# GIVEN REQUEST A
Recast the entries as a Markdown table with the columns "Row" and "Line". Cover only the part from the line containing "Georgios Grivas-Digenis label" through the last line of the entries, and leave out blank lines.

***** PASSAGE SHOWN *****

By Order of the Board

Elate Holdings Limited

Vivian Lam

Company Secretary

Hong Kong, 27 April 2026


  • 4 -

Notes:

(i) The Company will conduct the Annual General Meeting by way of a virtual meeting (“Online AGM”). Both registered Shareholders and non-registered Shareholders can (i) attend the Online AGM and vote by way of electronic means; or (ii) exercise their right to vote at the Online AGM by appointing their own proxy or the Company’s designated proxy(ies), to act as their proxy.

By logging in the dedicated online platform, Shareholders will be able to listen to a live webcast of the Online AGM, submit questions, and cast vote in real-time.

(ii) The online platform will be opened for registered Shareholders and non-registered Shareholders to log in 30 minutes prior to the commencement of the Annual General Meeting, and only those Shareholders who logged in 5 minutes before the start of the Online AGM will be entitled to attend and vote at the Online AGM. The online platform can be accessed from any location with internet connection by a smart phone, tablet device or computer. Shareholders should allow ample time to check into the online platform to complete the login procedure and remain logged in until the commencement of and during the Online AGM. For online voting, Shareholders can refer to the enclosed notification letter and the Online Meeting User Guide for details. Any missed contents as a result of connection issues arise from the Shareholders will not be repeated.

(iii) A member entitled to attend and vote at the above Meeting is entitled to appoint one or more proxies to attend and vote instead of him. A proxy need not be a member of the Company.

(iv) Where there are joint holders of any share of the Company, any one of such joint holders may vote at the Meeting, either personally or by proxy, in respect of such share as if he was solely entitled thereto, but if more than one of such joint holders be present at the Meeting personally or by proxy, that one of the said persons so present whose name stands first on the Register of Members of the Company in respect of such share shall alone be entitled to vote in respect thereof.

(v) The instrument appointing a proxy and the power of attorney or other authority, if any, under which it is signed, or a notarially certified copy of such power of attorney or authority, must be lodged with the Company’s share registrar, Computershare Hong Kong Investor Services Limited at 17M Floor, Hopewell Centre, 183 Queen’s Road East, Wan Chai, Hong Kong for registration not less than 48 hours before the time appointed for holding the Meeting.

(vi) The register of members of the Company will be closed from Tuesday, 2 June 2026 to Friday, 5 June 2026, both days inclusive, during which period no transfer of shares of the Company will be registered. In order to qualify for attending and voting at the Meeting, all transfers accompanied by the relevant share certificates must be lodged with the Company’s share registrar, Computershare Hong Kong Investor Services Limited, at Shops 1712-1716, 17th Floor, Hopewell Centre, 183 Queen’s Road East, Wan Chai, Hong Kong for registration not later than 4:30 p.m. on Monday, 1 June 2026.

As at the date of this notice, the board of directors comprised of Mr. Feng Zhong Yun and Ms. Zhang Xue being executive directors; Mr. Ng Lai Po, Ms. Ye Yi Fan and Dr. Yan Shao Shi being independent non-executive directors.

***** INPUT *****

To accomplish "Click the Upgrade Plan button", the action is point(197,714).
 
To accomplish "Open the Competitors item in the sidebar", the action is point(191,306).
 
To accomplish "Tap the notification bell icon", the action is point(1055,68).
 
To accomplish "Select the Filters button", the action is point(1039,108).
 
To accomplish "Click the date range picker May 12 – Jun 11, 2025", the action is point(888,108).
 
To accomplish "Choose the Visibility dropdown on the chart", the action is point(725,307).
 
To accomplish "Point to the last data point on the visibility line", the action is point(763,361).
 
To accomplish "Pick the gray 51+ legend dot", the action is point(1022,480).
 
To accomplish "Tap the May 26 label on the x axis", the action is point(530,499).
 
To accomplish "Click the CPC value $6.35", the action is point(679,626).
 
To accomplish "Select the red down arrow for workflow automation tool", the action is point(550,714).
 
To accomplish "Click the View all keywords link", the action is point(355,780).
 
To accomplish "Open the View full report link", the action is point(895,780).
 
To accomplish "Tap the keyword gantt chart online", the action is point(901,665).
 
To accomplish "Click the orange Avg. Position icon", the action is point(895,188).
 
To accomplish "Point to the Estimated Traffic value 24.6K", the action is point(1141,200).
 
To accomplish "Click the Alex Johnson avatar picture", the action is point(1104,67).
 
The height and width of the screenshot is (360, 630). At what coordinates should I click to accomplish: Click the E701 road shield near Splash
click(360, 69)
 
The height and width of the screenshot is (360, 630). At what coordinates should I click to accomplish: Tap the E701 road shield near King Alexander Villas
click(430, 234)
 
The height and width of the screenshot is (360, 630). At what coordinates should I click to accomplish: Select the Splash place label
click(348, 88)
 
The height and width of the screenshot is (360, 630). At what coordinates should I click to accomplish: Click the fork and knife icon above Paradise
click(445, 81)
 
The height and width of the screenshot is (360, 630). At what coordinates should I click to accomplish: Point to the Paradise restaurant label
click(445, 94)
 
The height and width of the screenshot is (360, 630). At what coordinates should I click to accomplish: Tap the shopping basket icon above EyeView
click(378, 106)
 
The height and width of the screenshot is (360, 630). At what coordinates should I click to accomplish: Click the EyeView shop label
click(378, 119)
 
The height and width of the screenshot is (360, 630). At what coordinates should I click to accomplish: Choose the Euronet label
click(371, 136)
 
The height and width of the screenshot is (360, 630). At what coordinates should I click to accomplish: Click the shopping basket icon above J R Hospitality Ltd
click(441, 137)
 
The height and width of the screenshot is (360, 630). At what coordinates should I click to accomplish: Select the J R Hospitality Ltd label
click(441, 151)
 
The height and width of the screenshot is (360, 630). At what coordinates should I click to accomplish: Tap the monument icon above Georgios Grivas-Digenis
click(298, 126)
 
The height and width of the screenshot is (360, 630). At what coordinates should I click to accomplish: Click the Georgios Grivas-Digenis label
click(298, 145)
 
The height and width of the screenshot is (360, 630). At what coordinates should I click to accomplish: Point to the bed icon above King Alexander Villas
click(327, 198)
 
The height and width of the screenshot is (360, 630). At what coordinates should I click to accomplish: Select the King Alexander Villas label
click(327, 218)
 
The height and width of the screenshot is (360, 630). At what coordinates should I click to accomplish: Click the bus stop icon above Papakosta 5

*****

# GIVEN REQUEST B
According to the meeting notice, during which dates will the register of members be closed?

# RIGHT ANSWER A
| Row | Line |
|---|---|
| 1 | The height and width of the screenshot is (360, 630). At what coordinates should I click to accomplish: Click the Georgios Grivas-Digenis label |
| 2 | click(298, 145) |
| 3 | The height and width of the screenshot is (360, 630). At what coordinates should I click to accomplish: Point to the bed icon above King Alexander Villas |
| 4 | click(327, 198) |
| 5 | The height and width of the screenshot is (360, 630). At what coordinates should I click to accomplish: Select the King Alexander Villas label |
| 6 | click(327, 218) |
| 7 | The height and width of the screenshot is (360, 630). At what coordinates should I click to accomplish: Click the bus stop icon above Papakosta 5 |

# RIGHT ANSWER B
From Tuesday, 2 June 2026 to Friday, 5 June 2026, both days inclusive.